The Ducal Palace or Palazzo Ducale of Atina is a 14th-century gothic-style, government palace in Piazza Saturno, in the center of the town of Atina, province of Rieti, region of Lazio, Italy.

==History and description==
The town of Atina was leveled by an earthquake on 9 September 1349. Reconstruction was patronized by the aristocratic Cantelmo family. The town was rebuilt at the original site of the Ancient Roman town, and a hamlet built by the Counts of Aquino. The Duke of Alvito, Rostaino Cantelmo, decided to build the fortress-like palace in the highest point in the town. Construction lasted over two centuries. In the meantime, feudal owner ship of the town underwent many changes. In 1595, the palace was bought by the Gallio family. But by the 18th century it became property of the Paniccia family of Vicalvi. In 1870, it was sold to the town council. For a period it was used as a prison. In the early 1900s, the palace housed a theatre and hall for meeting, modified by Giuseppe Visocchi.
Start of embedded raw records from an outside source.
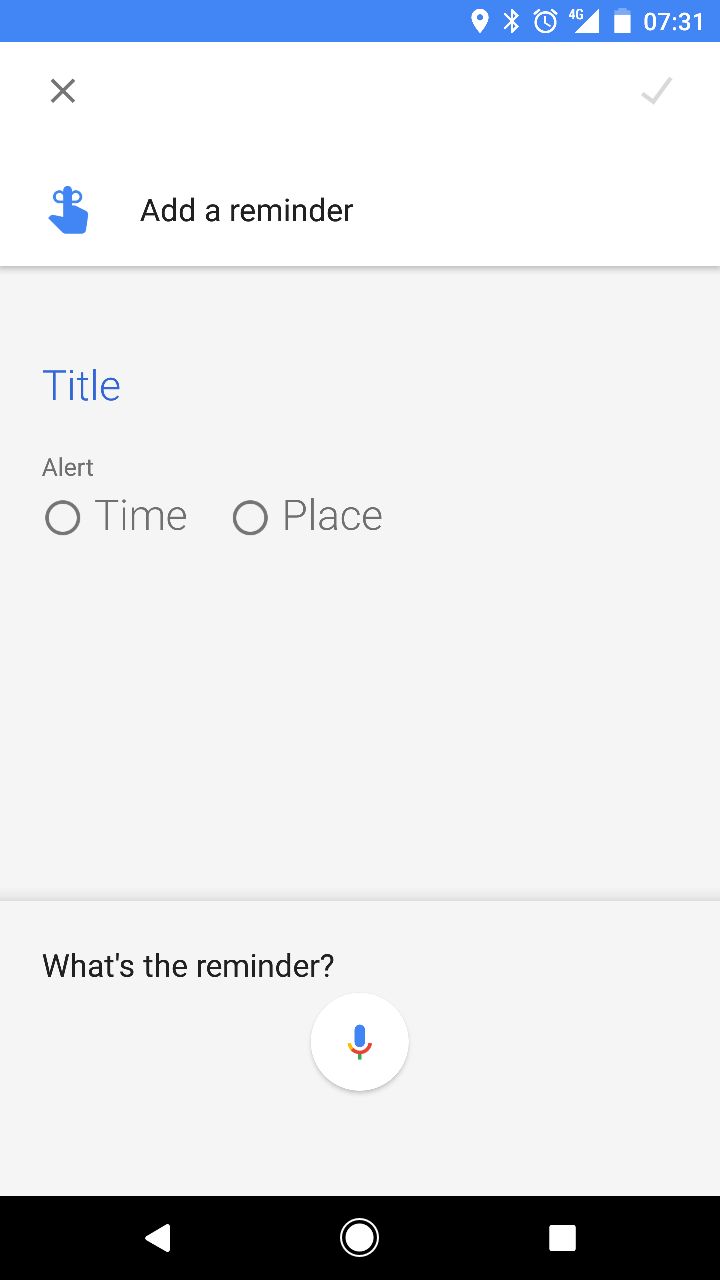The image size is (720, 1280).
Task: Tap the microphone voice input button
Action: pyautogui.click(x=360, y=1042)
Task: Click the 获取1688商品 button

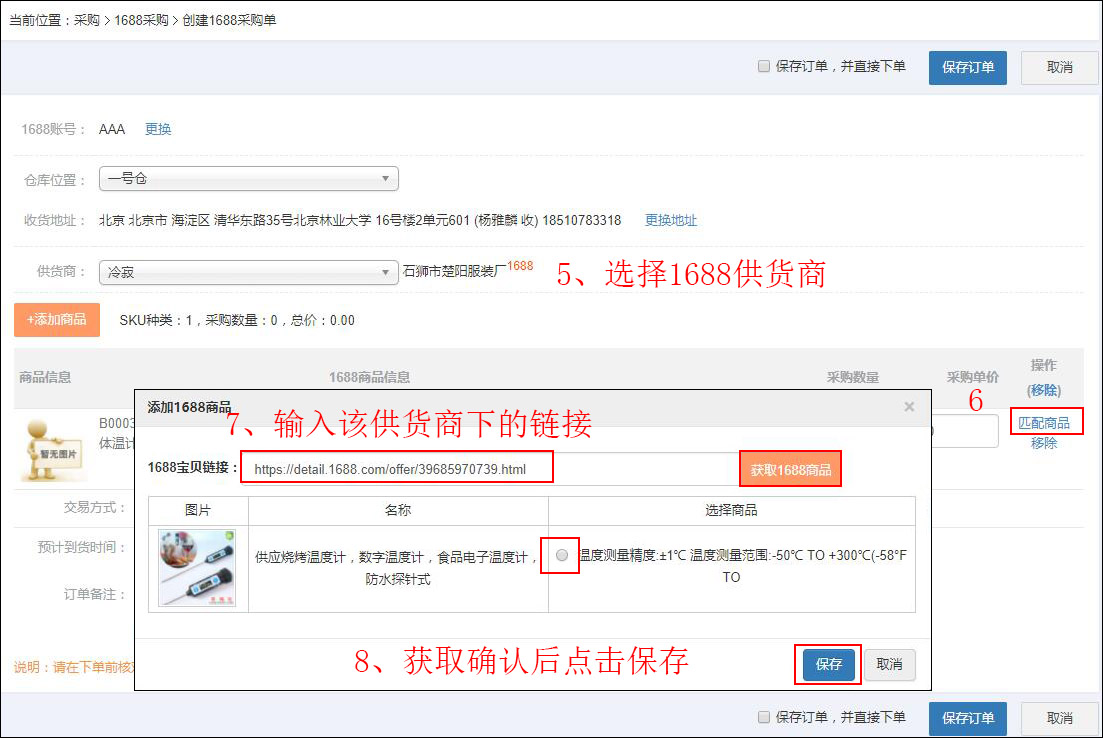Action: click(x=790, y=469)
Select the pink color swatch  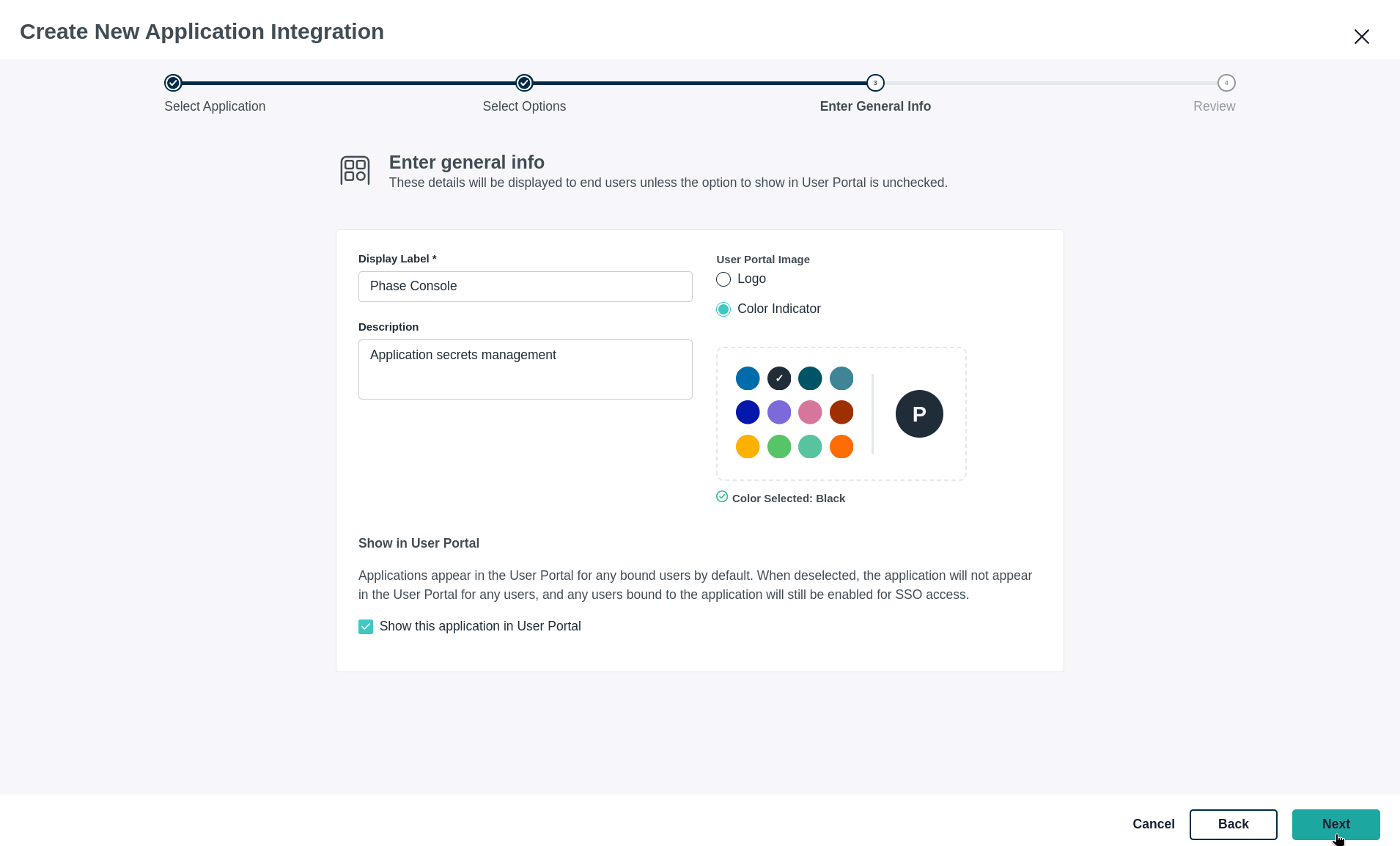[x=811, y=412]
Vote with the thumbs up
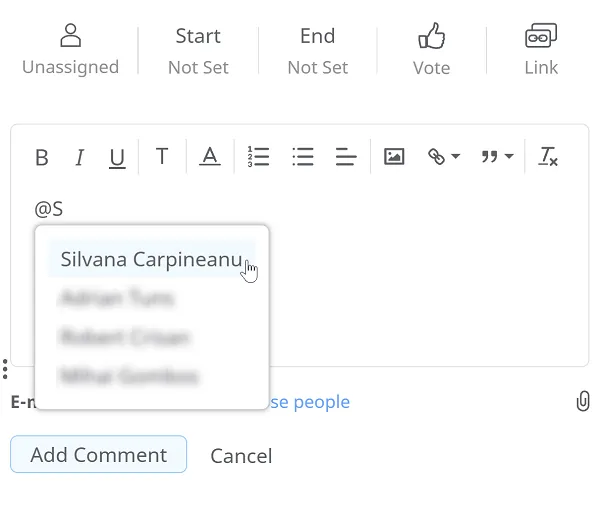The width and height of the screenshot is (600, 515). click(x=431, y=50)
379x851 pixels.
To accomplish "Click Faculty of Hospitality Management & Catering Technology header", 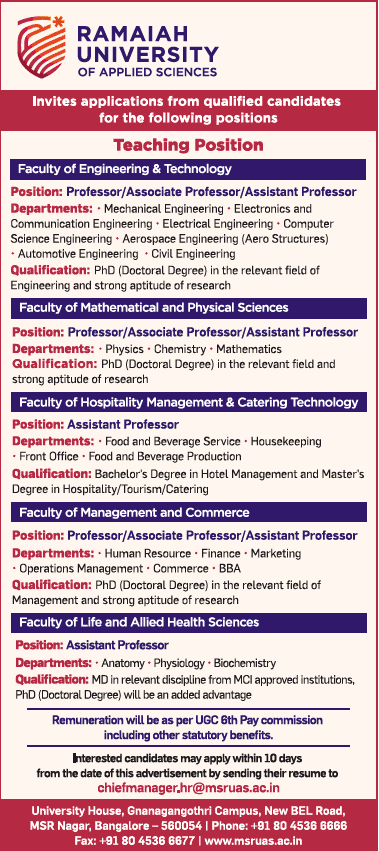I will click(x=188, y=402).
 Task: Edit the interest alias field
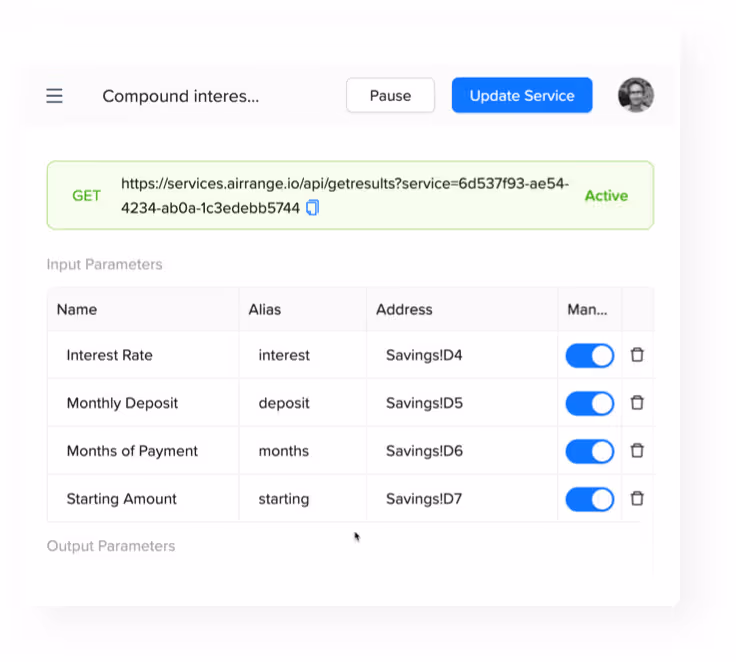click(x=284, y=355)
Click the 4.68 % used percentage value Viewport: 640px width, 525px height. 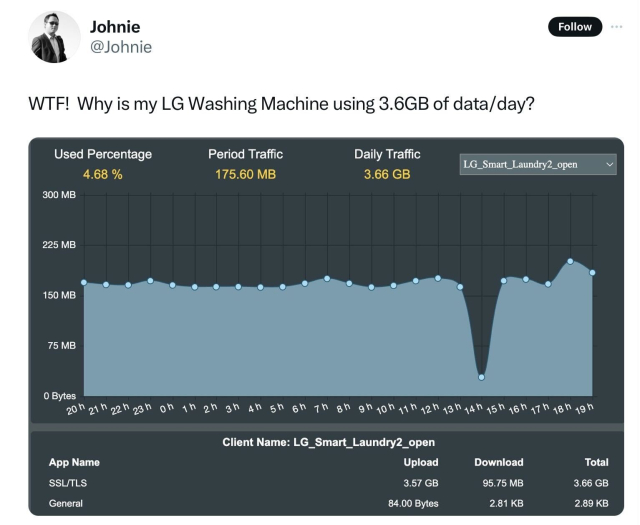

The tall facade has three mullioned windows and above three oval rose windows. The main portal has a pointed Gothic arch. Above the entrance is an Ancient Roman spolia, poorly conserved, of a low relief depicting a votive offering, dating to the first Imperial period. To the right of the portal is an Ancient Roman statue, presumably of a high-ranking official, but nicknamed Pasquino. Flanking the facade are two medieval rectangular towers.

The first floor has a large hall, which displays Ancient Roman floor mosaics from the 2nd century BC. The mosaics depict armed Samnite warriors set between panels of geometrical designs. This mosaic was discovered in 1946 during excavations in Via Virilassi in the town. On the second floor is another large hall, and the chapel of San Onofrio. The chapel has 14th century frescoes depicting the Madonna and Child with St. John the Baptist, Christ in Glory and the saints Onofrio, John the Evangelist and Michael the Archangel. The palace also preserves frescoes detached from the local church of San Marco. They depict Martyrdom of St Dario and Scenes of Courtly Life.

The palace now serves as the Town Hall, the Register Office, and a display on the archeology of the region.